Now, to silence all you critics who are saying, “100 years is nothing but a blip on geographical radar, and 30 years doesn’t show up at all,” apparently the earth is supposed to be in a cooling stage right now. Not happening. U.S. average temperature has increased by about one and a half degrees Fahrenheit since 1895. However, more than 80% of this increase has occurred in the last thirty years. That’s more than 1.2 degrees in thirty years. Not so much of a blip now, is it?

All of this heat is causing changes. In a Popular Science magazine, there was an article on the ice caps. According to it, the overall mass of the ice caps has been cut in two since 1980. This is leading to rising ocean levels and rising ocean temperatures, which fuel tropical storms and hurricanes, such as Sandy. A lot of experts at the time of Sandy didn’t think that it would be as strong as it ended up being. That was because the warm sea temperatures up there in the Northeast spurred it, gave it more muscle. According to Walsh, through the first half of 2012, sea temperatures from Maine to North Carolina had been the highest on record. Also, even though sea temperatures have been rising globally, they are rising three to four times faster there than in the rest of the world. Any of this alone might be ok. But together it all adds up and with it comes the question: Is there any way to prevent it?
Prevention of global warming exists. But, it requires immediate action. We’re almost too far down the road. According to Spaeth, scientists say that a two degree Celsius rise is what could start to spark a lot of radical, catastrophic environmental disasters. Michael Oppenheimer, a professor of geosciences and international affairs at Princeton University, states that a two degree rise isn’t the point, but the beginning of irreversible changes. “It starts to speed you towards a tipping point,” he said. “After three, four, five degrees, you spiral out of control, you have even more.” Still, preventing that is unlikely. A PwC study states that such a plan would entail cutting carbon emissions by 5.1% every year from now until 2050, which, according to Coral Davenport of The National Journal, is the same as ”slamming the brakes on growth right now and keeping the freeze on for 37 years.” However, that’s not going to happen. The U.N. has set a 2015 deadline for ratifying a treaty and a 2020 deadline for implementing it. We are already eight years behind pace.

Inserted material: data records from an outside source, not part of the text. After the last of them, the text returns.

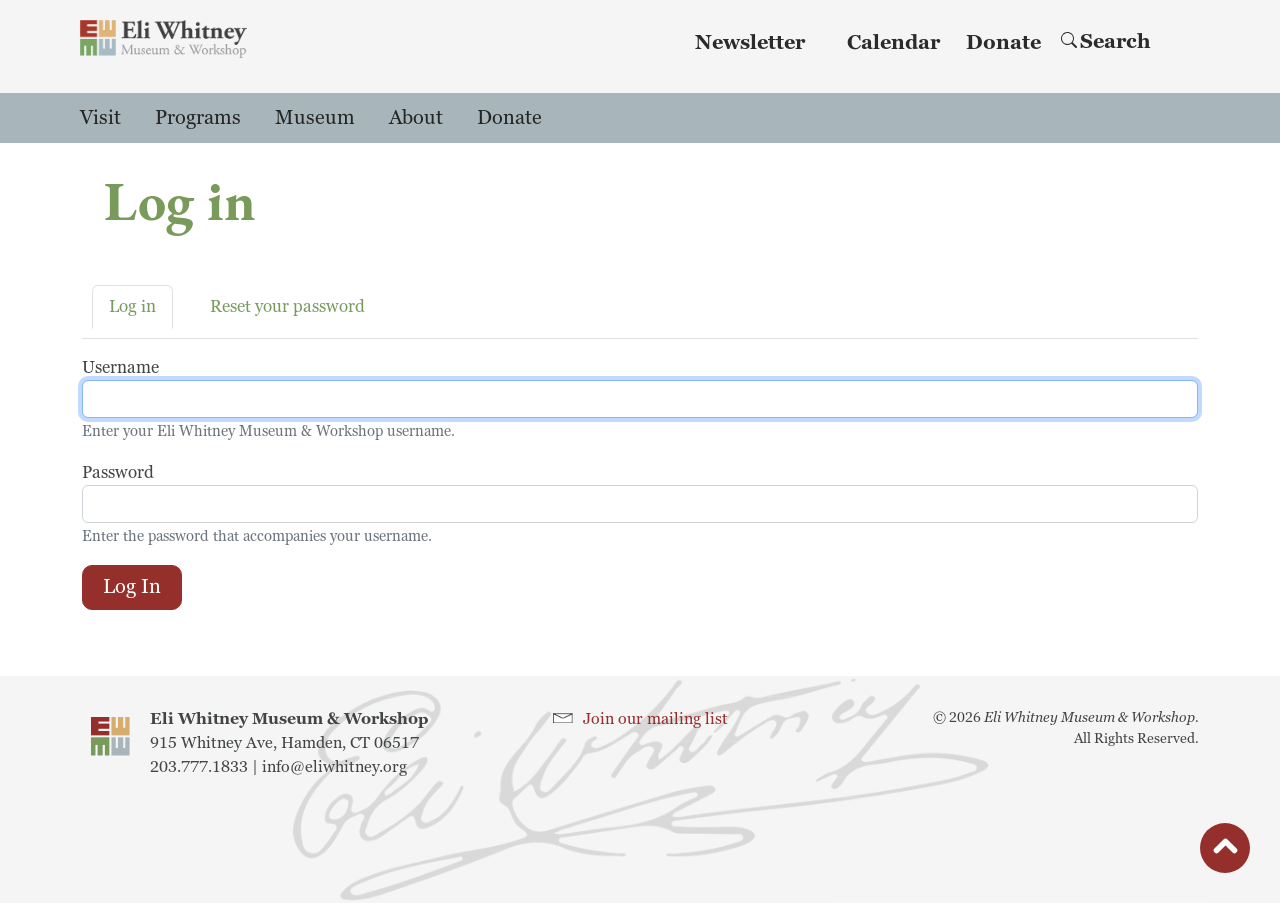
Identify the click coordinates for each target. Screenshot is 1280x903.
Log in (132, 306)
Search (1106, 42)
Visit (100, 118)
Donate (1003, 43)
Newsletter (750, 43)
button (1225, 853)
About (416, 118)
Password (118, 472)
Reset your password (287, 306)
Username (120, 367)
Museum (315, 118)
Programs (198, 118)
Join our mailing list (655, 719)
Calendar (893, 43)
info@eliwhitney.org (334, 767)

A more likely option is limiting it to three or four degrees. Most experts think that that’s the best scenario. Such would involve focusing on building protection for cities, starting with coastal ones, from huge environmental catastrophes and disasters and limiting possible consequences of them. In this year’s WEF Global Risks report — developed from an annual survey of 1,000 experts in varying fields — respondents ranked rising greenhouse gas emissions and water supply crises as two of the top five risks most likely to grow over the next decade.
Global warming doesn’t just involve a temperature rise. Although that has a lot to do with it, it’s going to change the world as we know it. Economies will change, as they revolve around the weather outside. That weather outside will be frightful. Not frightfully cold, but frightfully hot at the lower latitudes. Some food won’t be available and others will be in abundance. There will be a global population shift to the poles, and Siberia might not be thought of immediately when the word “cold” comes up. Due to environmental change, our modern world will have to adapt to survive. Humans do seem to do that pretty well. We’ve survived through Ice Ages and World Wars. Who knows, maybe this won’t even be that bad.
Global warming does exist. If you haven’t noticed yet, It’s only a matter of time. I’m not saying that doomsday will arrive, but the world will change. Temperature, precipitation, and more will be affected. Maybe for the better, maybe for the worse. After all, maybe you don’t like the cold anyway.